None of the cast bothers to play it straight. Apparently happiest in his spoofing is Irish Actor Arthur Shields, who slyly caricatures the screen mannerisms of his more famous brother, Barry Fitzgerald (whose real name is William Shields).
The Fighting O’Flynn is a barefaced whopper, unsullied by any hint of realism, but it is told with whopping good spirits.
Whispering Smith* (Paramount) is a standard horse opera, in Technicolor, full of fights, gunplay, chases, and the wholesome passion of a clean-cut Ladd (Alan) for a Good Woman (Brenda Marshall). The complicating fact is that Brenda is married to Alan’s old friend (Robert Preston). But Preston develops a taste for too much liquor, too many women and two evil companions (Donald Crisp and Frank Faylen).

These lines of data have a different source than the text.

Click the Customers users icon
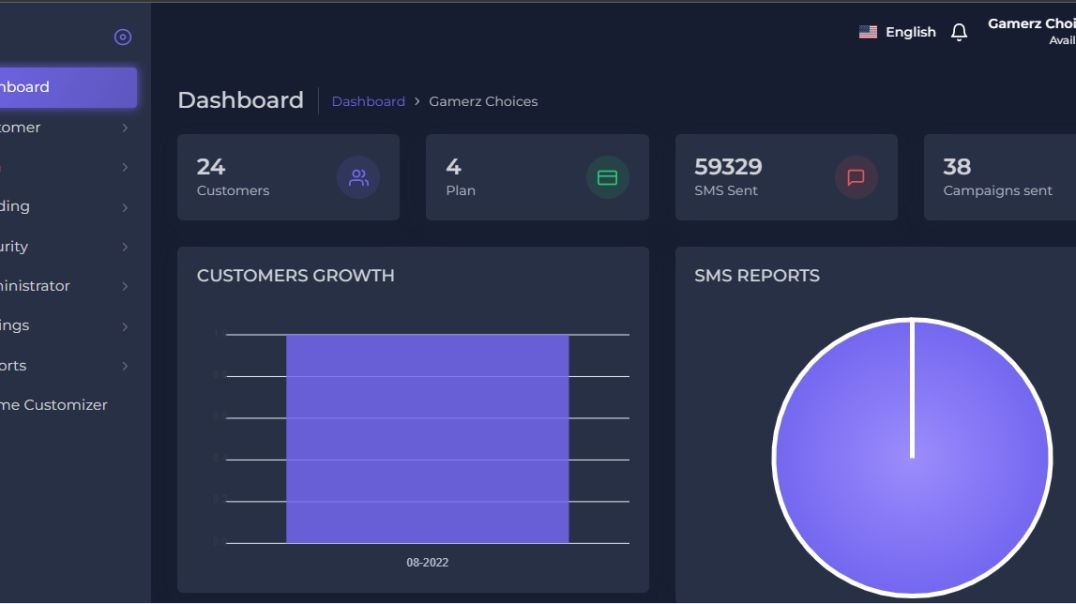click(358, 178)
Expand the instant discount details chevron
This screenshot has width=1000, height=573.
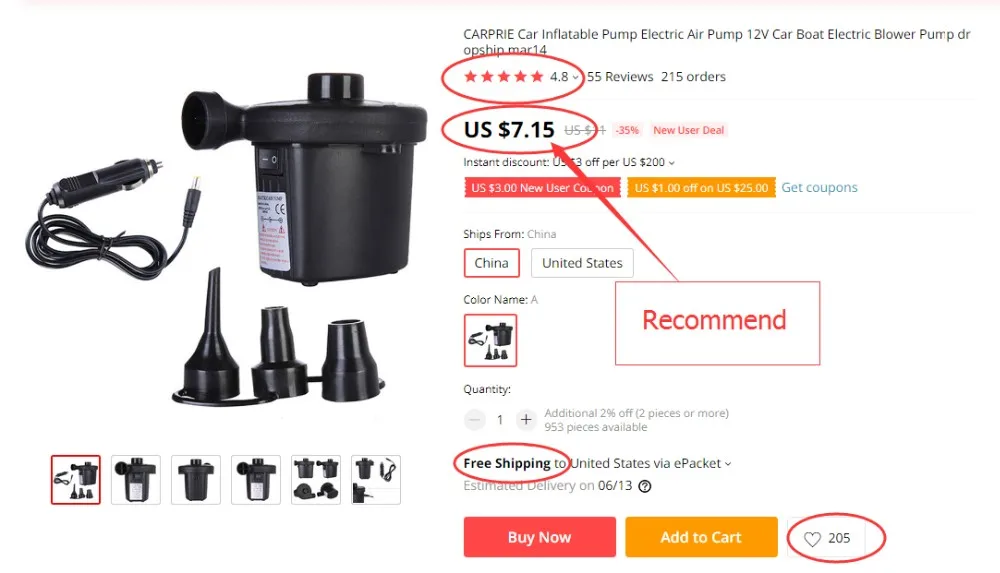[x=672, y=163]
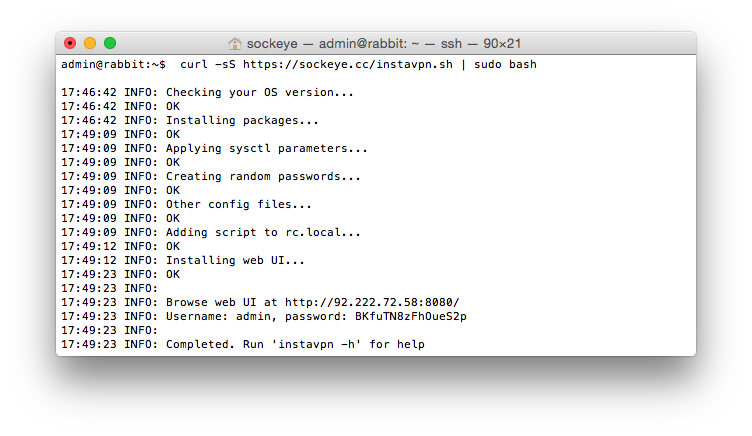Click the 'Installing web UI...' log line
The width and height of the screenshot is (752, 436).
coord(236,260)
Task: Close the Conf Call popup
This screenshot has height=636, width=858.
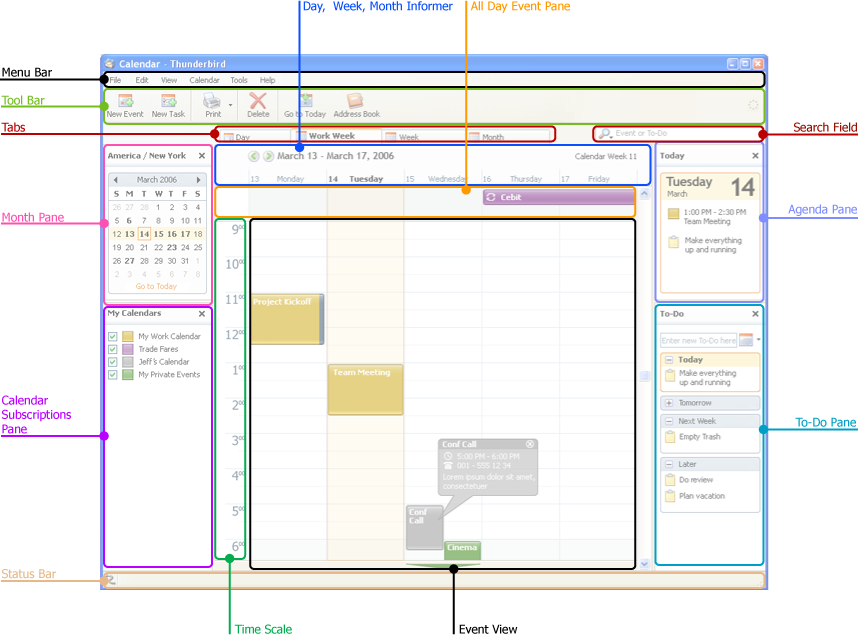Action: point(530,444)
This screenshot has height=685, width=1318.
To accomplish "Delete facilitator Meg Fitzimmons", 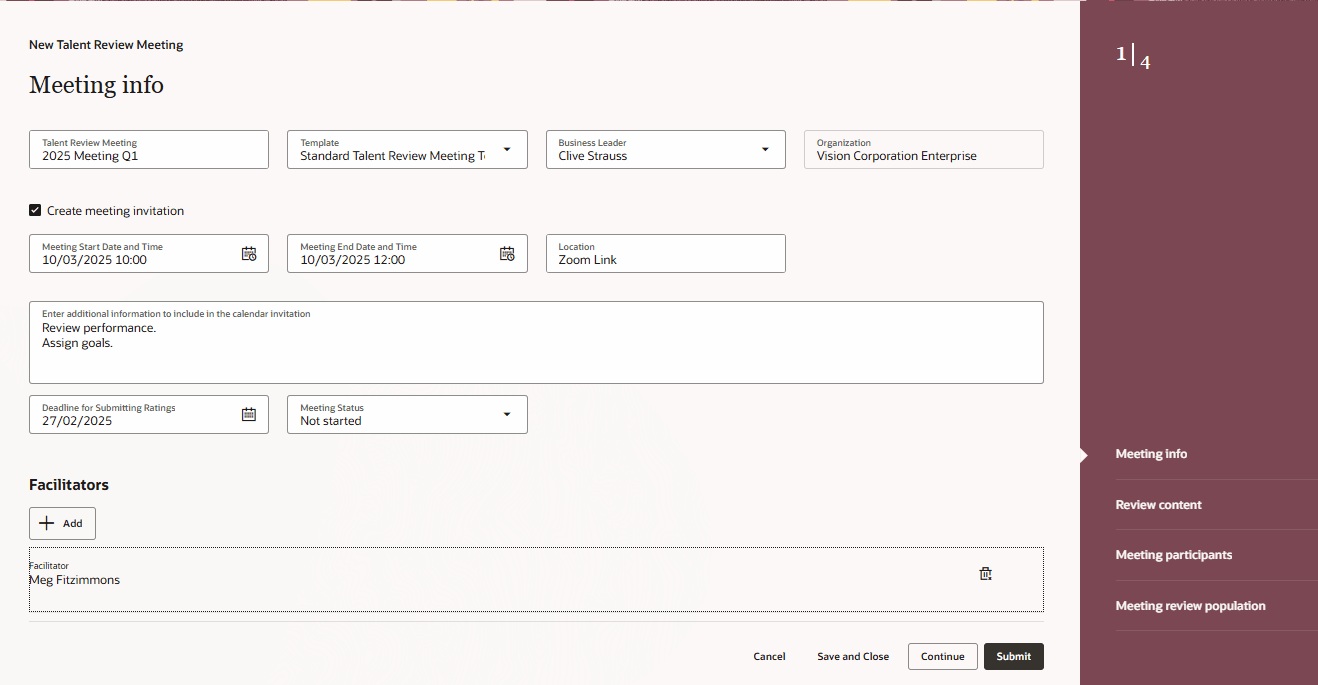I will 985,573.
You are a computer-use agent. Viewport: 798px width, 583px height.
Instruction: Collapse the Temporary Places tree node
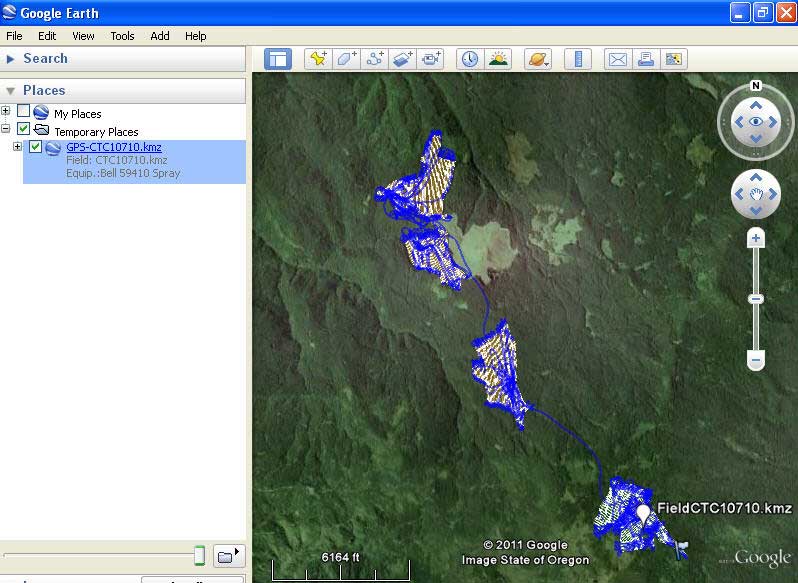click(6, 130)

Since Ladd is a company policeman in the days when roadbeds were rough and railroading rougher, Preston winds up on the villains’ or losing side. There are some handsomely photographed train wrecks, but except for Frank Faylen’s lynx-eyed portrait of a killer, Whispering Smith is a conventional western in every detail. Its only novelty: Actor Ladd, familiar as a sleekly tough urban type, carrying two guns and looking pretty uncomfortable as they flap around his chaps.
* Based on Frank H. Spearman’s bestselling novel of 1906, which has been filmed twice before (1915 and 1926), provided material for a 1925 movie serial called Whispering Smith Rides.